TASK TO CARRY OUT>
Go through the entries and count the lines with the string "each" in them. Give only that number.
Top of TASK INPUTS
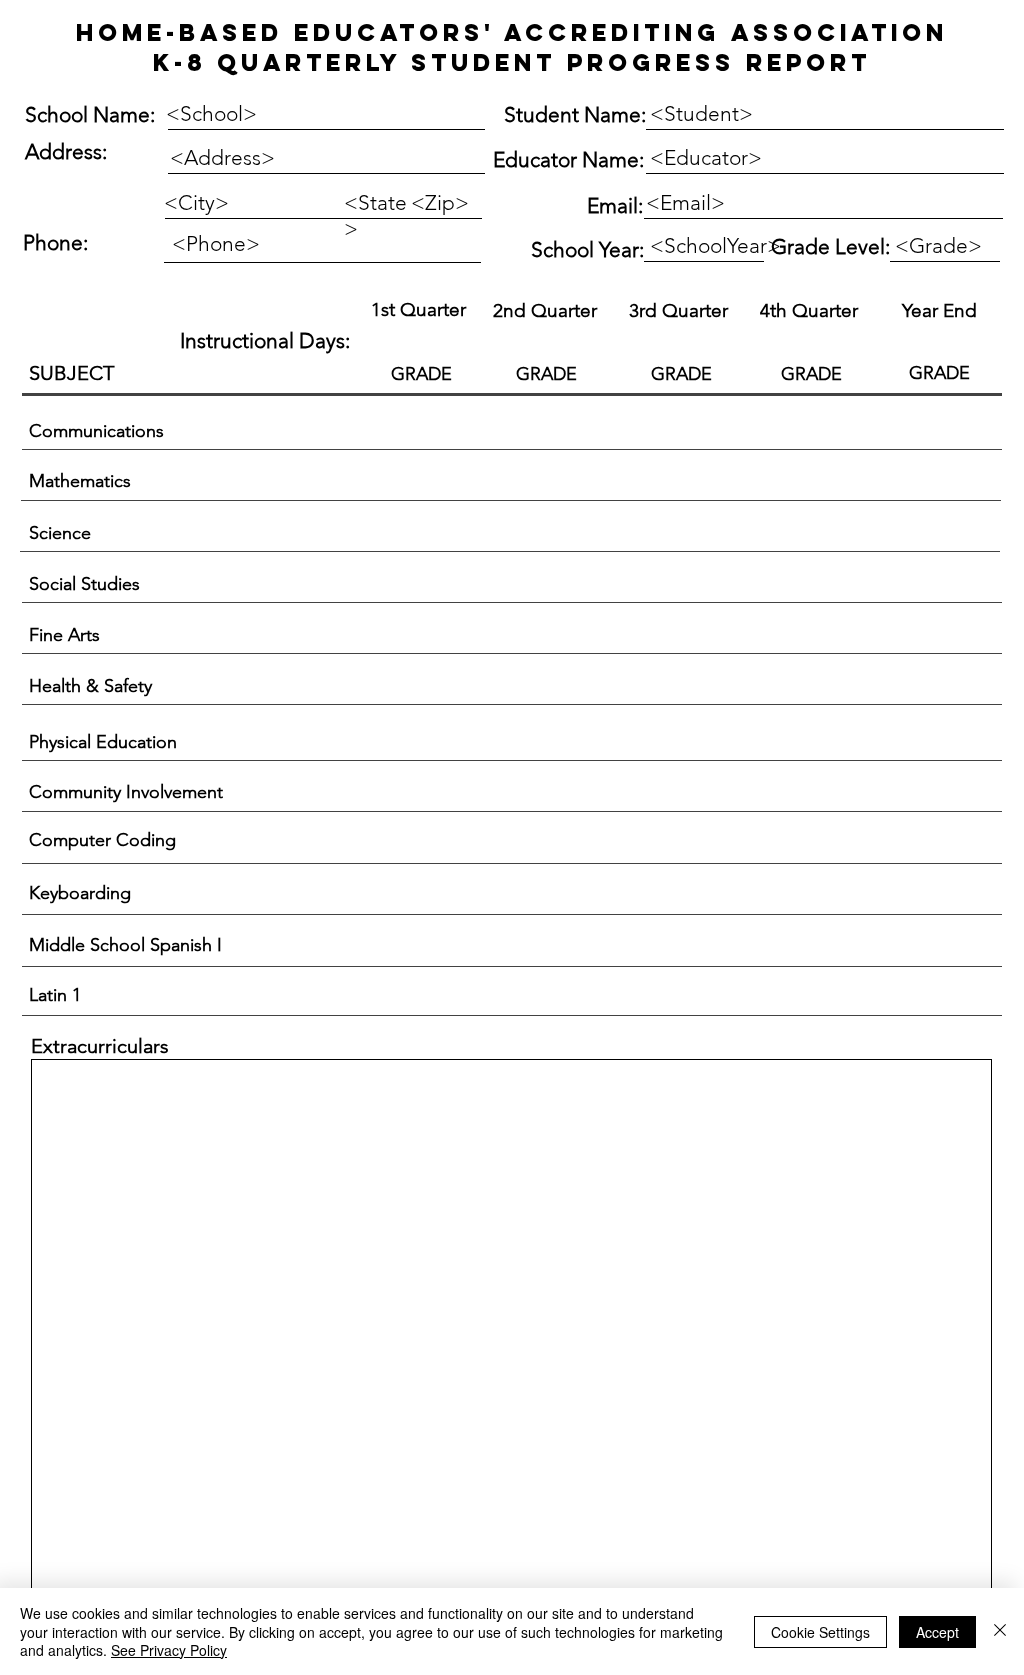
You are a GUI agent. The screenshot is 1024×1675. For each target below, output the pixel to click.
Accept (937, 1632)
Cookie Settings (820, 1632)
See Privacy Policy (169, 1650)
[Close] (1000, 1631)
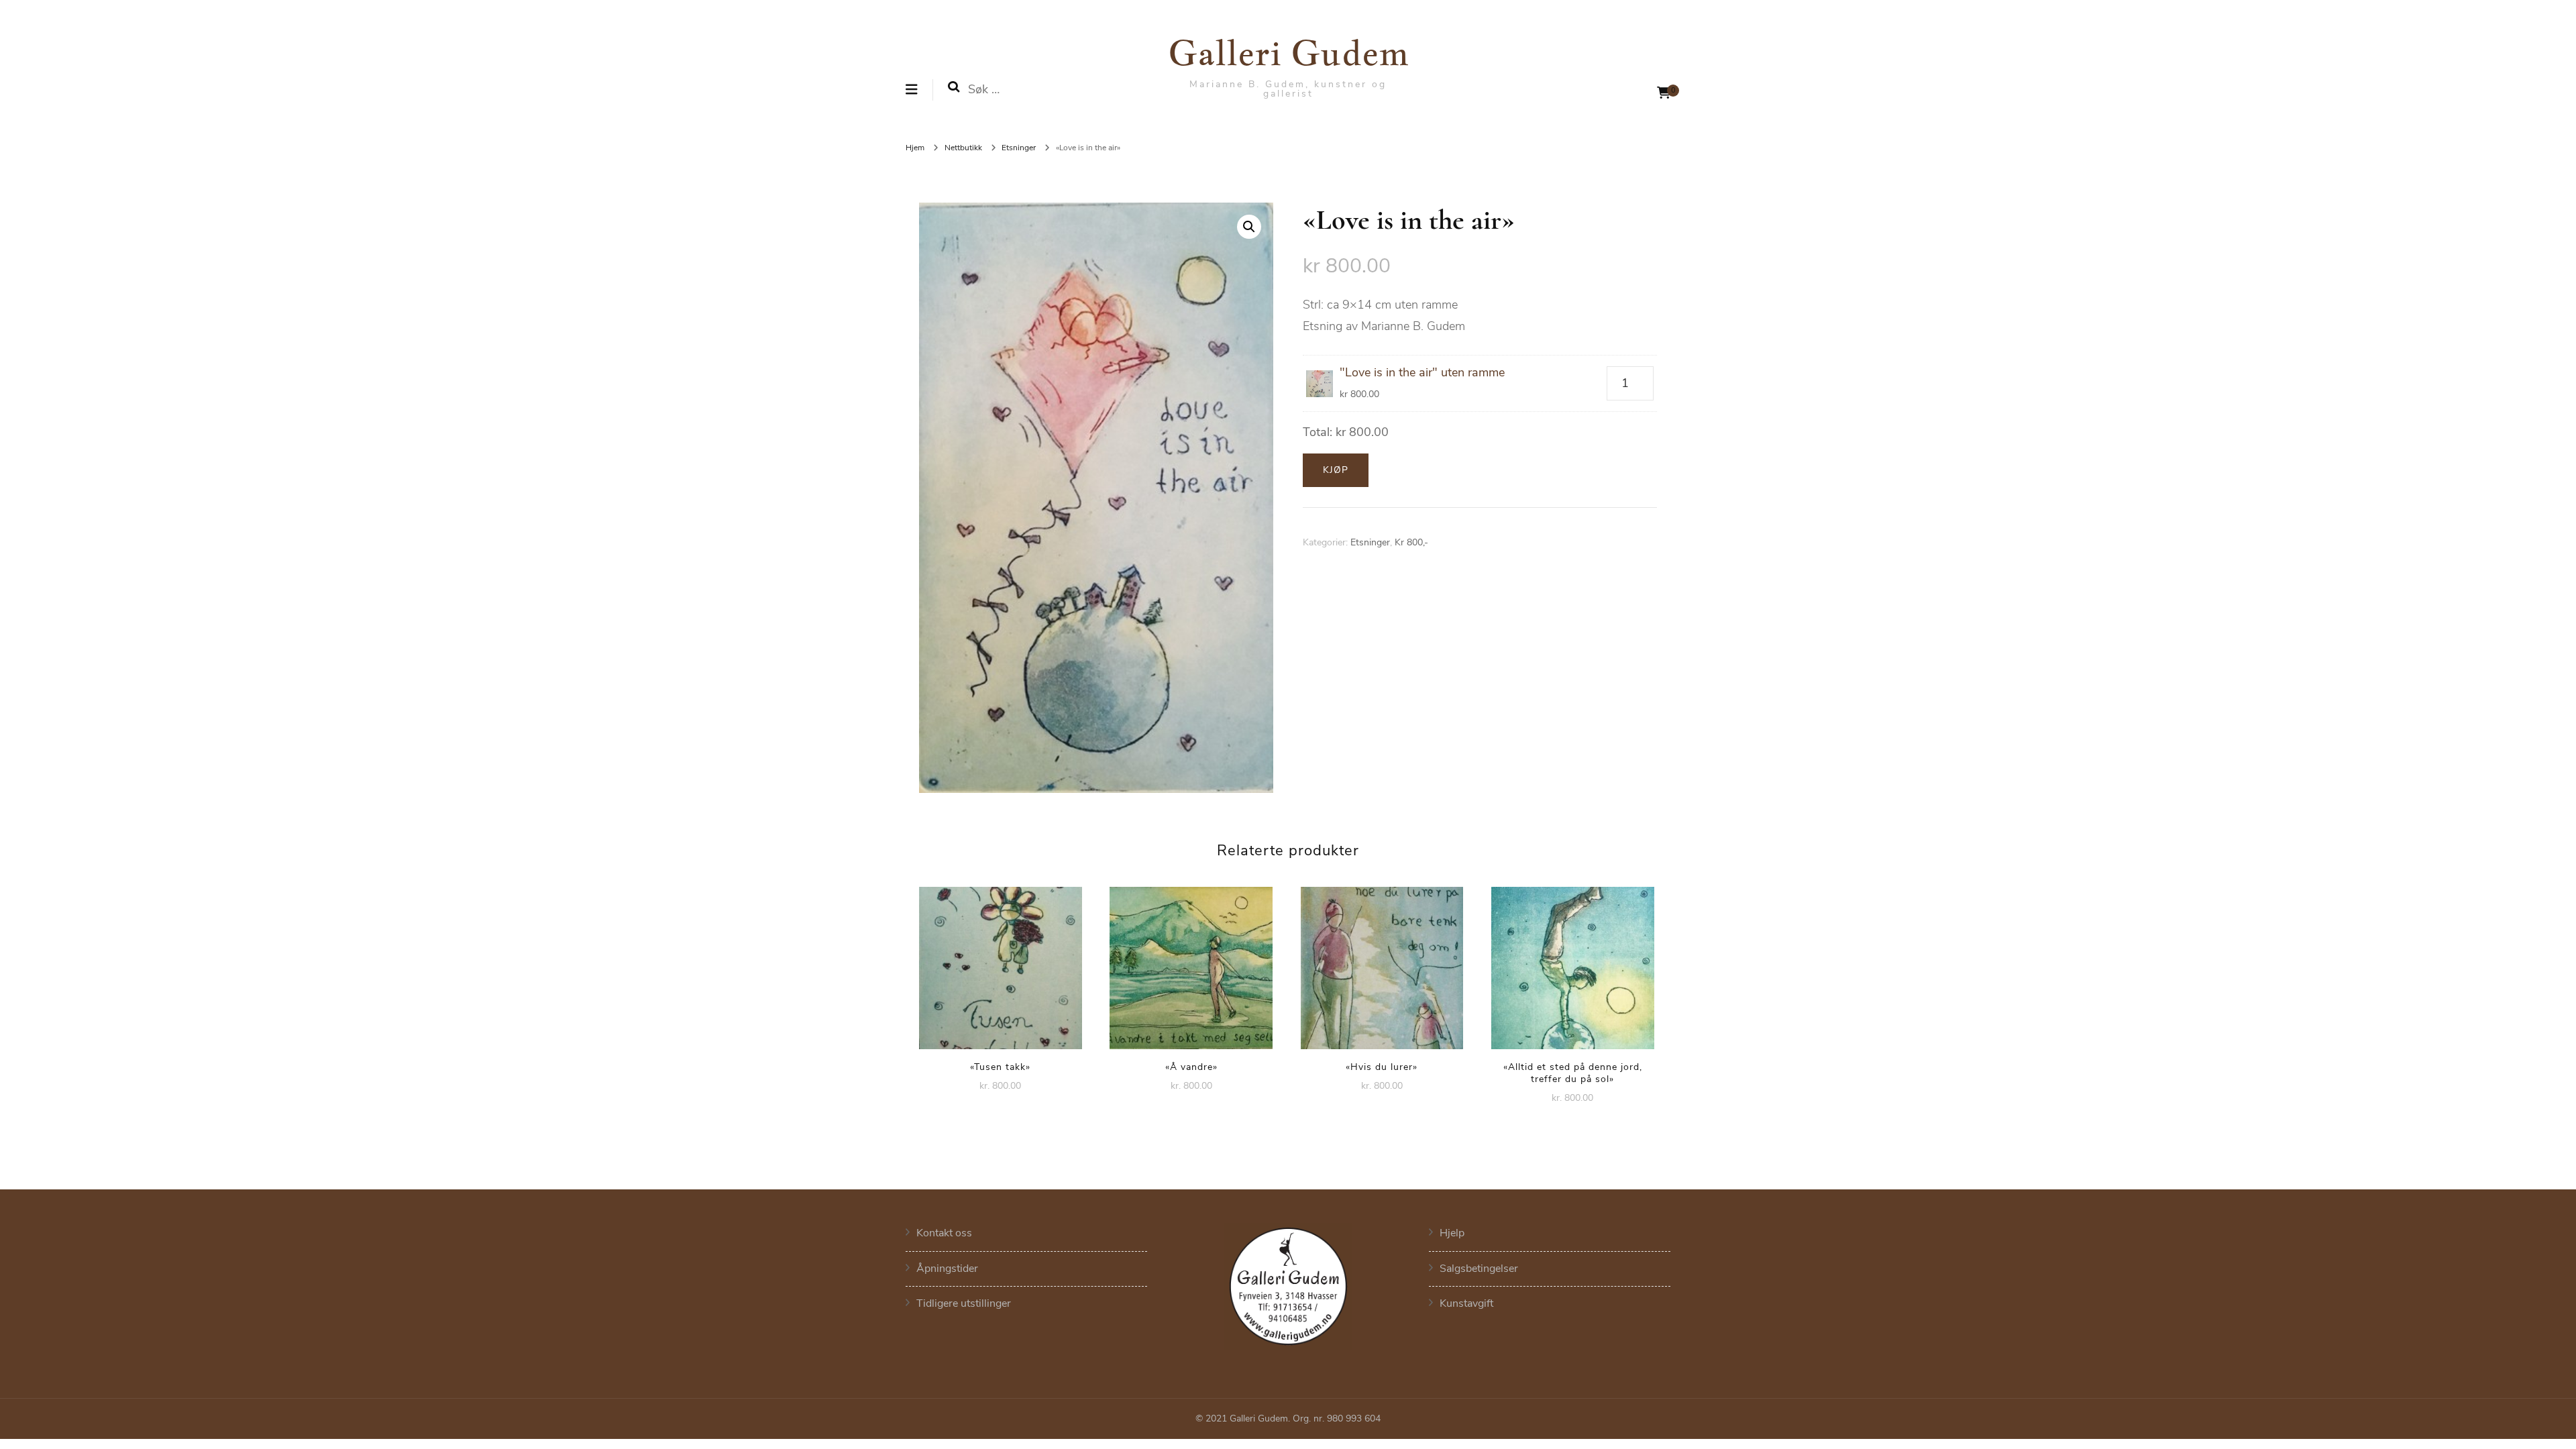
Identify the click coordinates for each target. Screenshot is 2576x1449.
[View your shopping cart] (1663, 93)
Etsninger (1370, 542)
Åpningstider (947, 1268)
Bottom of TASK INPUTS
EXERCISE SOLUTION>
2